Фрагмент документа =

Шрифт:
Большая проблема такого разговора, помимо изолирующего, локального, «короткого» исторического мышления, состоит в несоответствии предмета и языка изложения. Современный исторический язык сложился на волне отрицания марксистского исторического материализма. И, как во всех подобных случаях, критика марксистского понимания исторических закономерностей неизбежно вела к игнорированию категории исторических закономерностей вообще (аналогичным образом отрицание советской модели социального государства вывело само понятие «социальная справедливость» за рамки идеологических нормативов).
Поэтому сложившийся публичный исторический дискурс как бы специально приспособлен для описания окказиональных явлений. Он представляет историю как набор трагических случайностей и почти исключает разговор о «длинных» исторических закономерностях, как если бы это был язык авантюрного или готического романа. Этот язык создаёт впечатление некой изначальной неаутентичности истории вообще и национальной истории в особенности. На концептуально-теоретическом уровне эта модальность поддерживалась и поддерживается рассуждениями о «нищете историцизма» (К. Поппер), «конце истории» (Ф. Фукуяма), переходе «трагедии в фарс» и другими претендующими на весомость или остроумие риторическими формулами. Можно также сказать, что язык современного публичного историзма – это язык описания псевдоморфоз. Такой язык вместо развития нации, национальной традиции или иных сообществ описывает зигзагообразную логику жизни политических режимов и смену «элит»: в нашем случае в основном февральской, большевистской, среднесоветской, позднесоветской и постсоветской.
Язык исторического описания русской истории ХХ века формирует и конституирует собственный предмет описания, погружая общественное сознание в хронический коллективный невроз по поводу собственного «ужасного», «кровавого», «абсурдного» прошлого. Картинка же, которая в итоге получается, напоминает кукольный театр в сильно накуренной комнате, где от табачного дыма можно топор вешать. Это результат несоответствия языка предмету описания. Такой язык, конечно, не применим для изложения истории народа.

Задания =
A) Отредактируйте отрывок листинга от строки с «Viewport: 1240px width, 554px height.» до строки с «Action: point(430,86)» включительно, заменив «Task» на «Query» и не меняя ничего другого. Изображения в ответ не включайте.
B) Продолжите текст о языке описания русской истории ХХ века, начав сразу после его последнего предложения.

Исходные данные =
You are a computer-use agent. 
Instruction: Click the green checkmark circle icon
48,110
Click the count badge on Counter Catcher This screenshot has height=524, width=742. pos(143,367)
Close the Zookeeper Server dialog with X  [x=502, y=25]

==

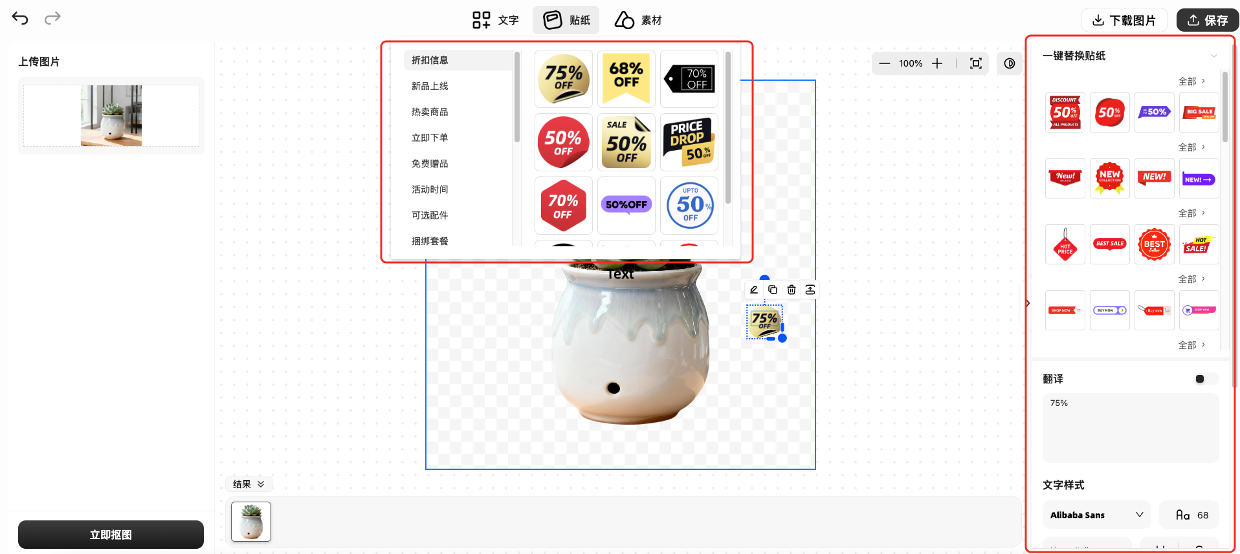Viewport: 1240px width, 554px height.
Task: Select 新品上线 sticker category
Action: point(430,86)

Ответы =
A)
Viewport: 1240px width, 554px height.
Query: Select 新品上线 sticker category
Action: point(430,86)

B)
Но есть ещё одна проблема – несоответствие языка и метода. Нам требуется описание исторического процесса с точки зрения включённого наблюдателя, то есть носителя русской культурно-исторической традиции. Это такая традиция, для которой в силу византийского культурного влияния характерен системный и континуалистский взгляд. И этот взгляд не совместим с технократическим языком космополитического, глобалистского общества позднего модерна, которое противостоит обществу развивающейся традиции и живёт за счёт его отрицания. Зато он хорошо совместим с языком критического рационализма внутри самого модерна. Язык этого направления (например, исторической школы миросистемного анализа) достаточно критичен, он скептически реагирует на генерализацию либерально-позитивистского взгляда на историю. Такой язык вполне совместим с субстанциалистским взглядом – например, с языком школы «Анналов» или религиозной ортодоксии.
Такой критический, антипозитивистский язык «альтернативного» модерна (или антимодерна) комплементарен языку традиции. Его рационализм не отрицает, а подкрепляет и обогащает язык любой национальной традиции. Язык истории, который мы выбираем, – это язык прямой причастности акторов исторического процесса к национальным задачам, ценностям и проектам будущего. Так, например, ушедшие поколения в рамках этого типа историзма имеют право голоса в определении важнейших установок в проектах будущего. Именно этот язык позволяет реализовать принцип исторической непрерывности сопричастности, что прямо связано с нашей русско-византийской культурой. Поэтому ему неизбежно предстоит стать частью нового исторического дискурса.
Новый язык всегда входит в противоречие с остаточными элементами прежней, отжившей своё исторической идиоматики, которая отражает систему сложившихся и порой устаревших концептов. Селекция этого материала не может быть проведена моментально, как бы нам этого ни хотелось. Но запускать этот процесс необходимо, и начать его следовало бы с тщательного отделения знаний от оценок, избегая при этом смешанных причинно-оценочных суждений. И анализ, и оценки необходимы, но не как части одного целого, а как две совершенно разные практики. Это подразумевает наличие двух субдискурсов в составе публичного исторического дискурса и два разных лексическо-терминологических ряда. Один применяется к культурно-исторической динамике в целом (например, «формы общинного уклада», «интеллигентский критицизм», «нравственная доминанта русского правосознания», «феномен самозванства», «культурный полифонизм», «категории византийской культуры» и т. п.). Другой – к оценке конкретных поступков конкретных людей, например, когда речь идёт об убийстве Павла I или Николая II или о неправосудных решениях и диктаторских практиках в период становления советской государственности.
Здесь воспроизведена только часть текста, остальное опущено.